Colonies et Empires
Guerres et rivalités impériales
La Nouvelle-France fut un territoire contesté, l’objet de conflits avec des populations autochtones et de fortes rivalités entre les grandes puissances européennes. On connaît bien le dénouement de la concurrence impériale : en 1763, au terme de la guerre de Sept Ans, la France signe le traité de Paris par lequel elle abandonne le Canada et son intérieur à la Grande-Bretagne; quant aux vastes territoires de la Louisiane à l’ouest du Mississippi, ils sont cédés à l’Espagne. Les guerres antérieures à la chute de la Nouvelle-France ne furent pas moins fondamentales à son développement.
La présente section examine la dimension conflictuelle de la présence française en Amérique du Nord. Les guerres européennes ont joué un rôle capital dans le développement des colonies. Aux guerres civiles, qui freinent les premières tentatives d’implantation, succède la lutte entre la France et la Grande-Bretagne. Au début du XVIIIe siècle, cette lutte impériale deviendra l’un des principaux moteurs du développement colonial. La Nouvelle-France se fera véritable bastion d’empire.

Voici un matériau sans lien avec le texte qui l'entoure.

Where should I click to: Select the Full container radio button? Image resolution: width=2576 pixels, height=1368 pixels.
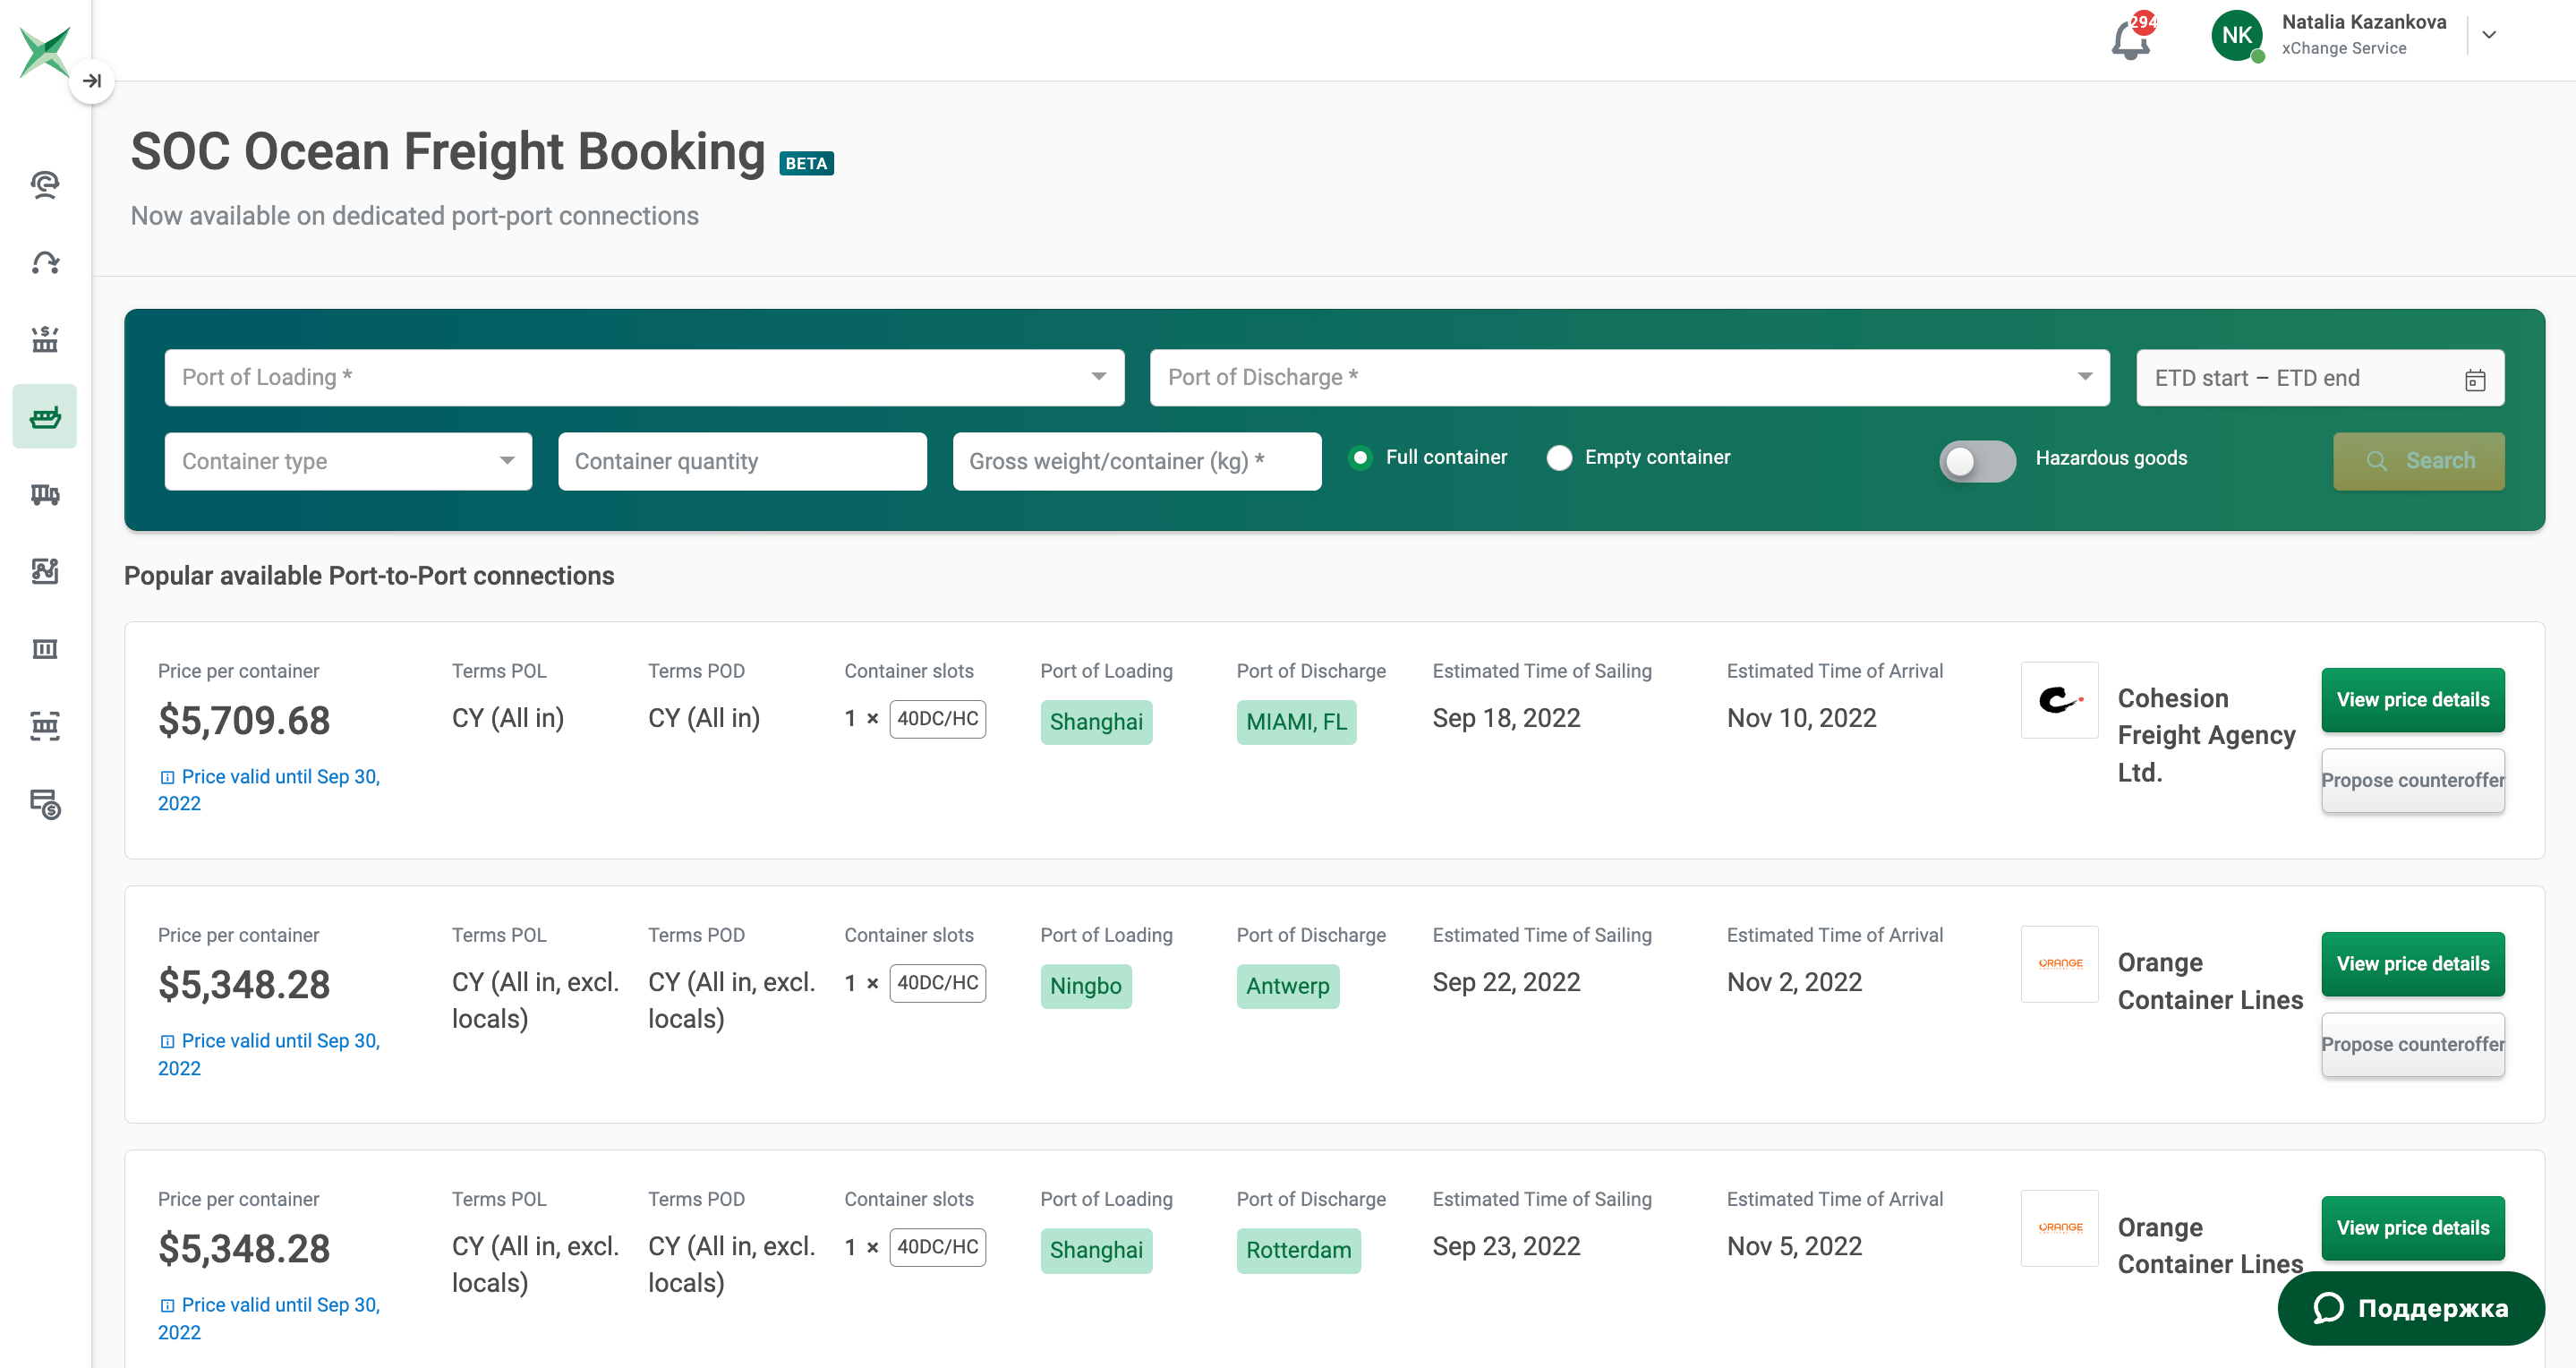click(1361, 457)
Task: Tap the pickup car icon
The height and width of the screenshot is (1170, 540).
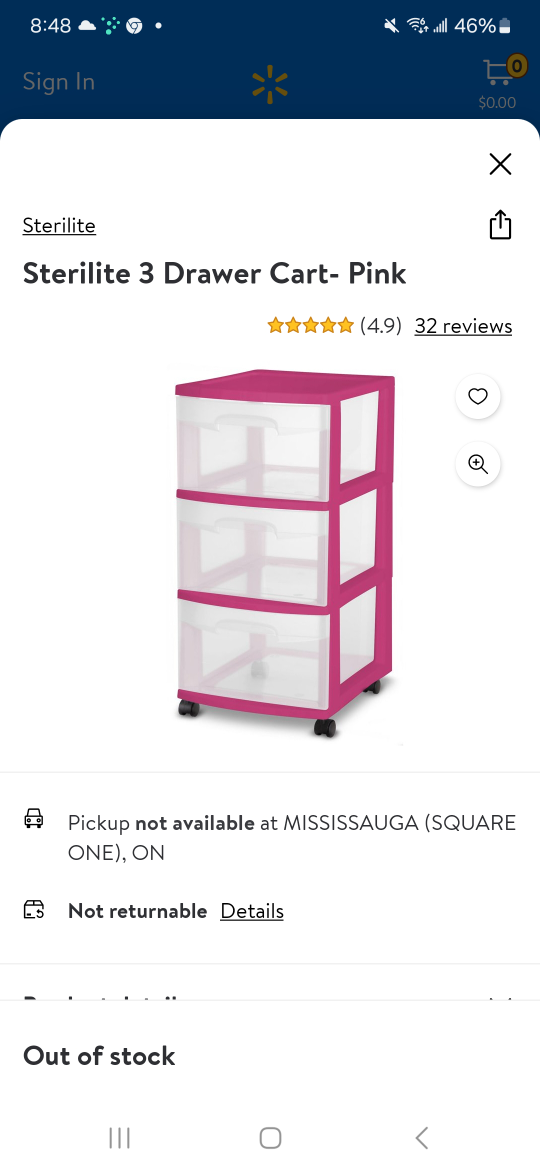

En parallèle, l’opposition de populations autochtones à l’expansion des réseaux d’alliance des Français entraînera de multiples conflits. Les Iroquois s’opposeront longtemps, et avec succès, aux colons de la vallée du Saint-Laurent. Dans l’intérieur du continent, les Renards, les Natchez et les Chicachas s’avèreront des adversaires tout aussi farouches. C’est en retraçant le déroulement et les répercussions de ces nombreux conflits que l’on découvre le profil des soldats, des miliciens et des indispensables alliés autochtones sur qui reposait la défense de la colonie.